①大小の岩石が沢山の磐座 

三輪山を登っていくと、途中に「中津磐座(なかついわくら)」というところがありました。標柱の数字は5ですから、行程の中ほどで神を拝む場所のようです。もともと火山岩だったのでしょうか、黒い岩石がごろごろ露出していて、その周りに細いしめ縄が張ってあります。

また、山の八~九合目に相当しそうな場所には小さい簡素な社が建っていました。高宮神社(こうのみやじんじゃ)です。

そして、短い距離で標識9の「奥津磐座(おきついわくら)」がありました。「中津磐座)」よりももっと多くの岩石が木々の間に広がり、ところによっては積み重なっています。

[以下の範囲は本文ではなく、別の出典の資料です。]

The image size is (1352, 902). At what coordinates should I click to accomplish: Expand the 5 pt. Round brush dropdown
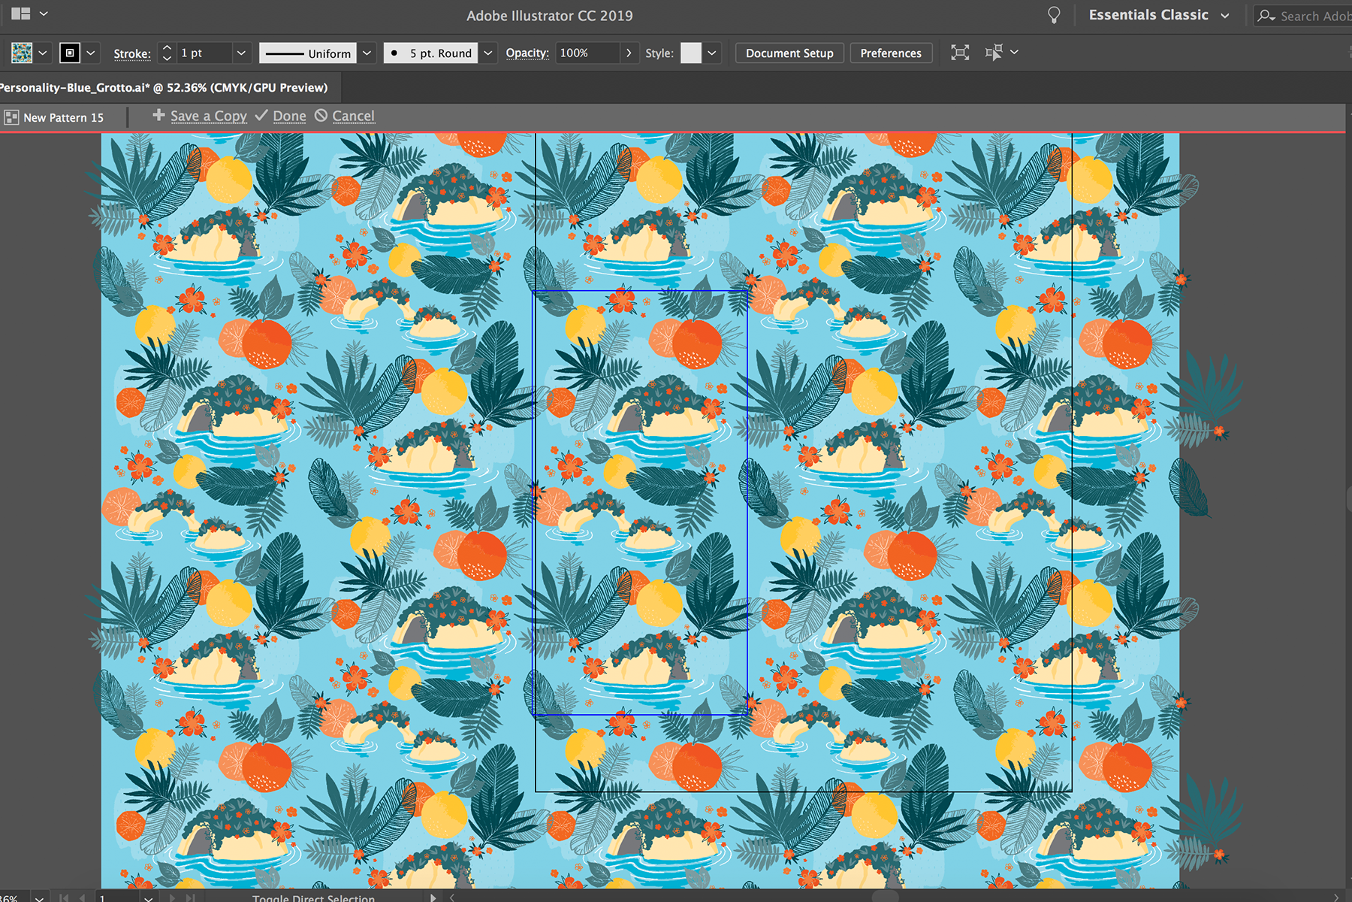(x=488, y=53)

こちらも細いしめ縄で結界がされています。上のほうを見ると、大きな岩石の真上の辺りだけ木々に囲まれた狭く青い空が見えました。ほとんどの周りの樹木の名前は分からないのですが、空に際立つように松の枝のようなものが出ています。このぽっかり開いた空が神の降りてくる通路で、大きな岩石が神の依り代(よりしろ)なのかと見つめました。

②裸足の登拝者 

「奥津磐座」の奥へも道があるようなので、そちらへ足を運びましたが、通行止めになっていました。やむなく戻ってくると、磐座の前で中年の女性が低い声で祈っています。両手を前で合わせたかと思うと、体の両脇に広げて祝詞のような言葉を発しています。足元を見ると驚いたことに裸足です。足裏の数か所に絆創膏のようなものを貼っていますが、この凸凹した登拝道を裸足で登ってくるのは難行だろうと思います。何か願をかけての登拝かもしれません。

私は社務所に4時までに帰らないといけないので、早々に山を下り始めました。下山の途中で、今度は裸足の男性が軽快な足取りで登ってくるのに出会いました。三輪山を崇拝し、生活に密着している人達の間では裸足での登拝が定着しているのだと思いました。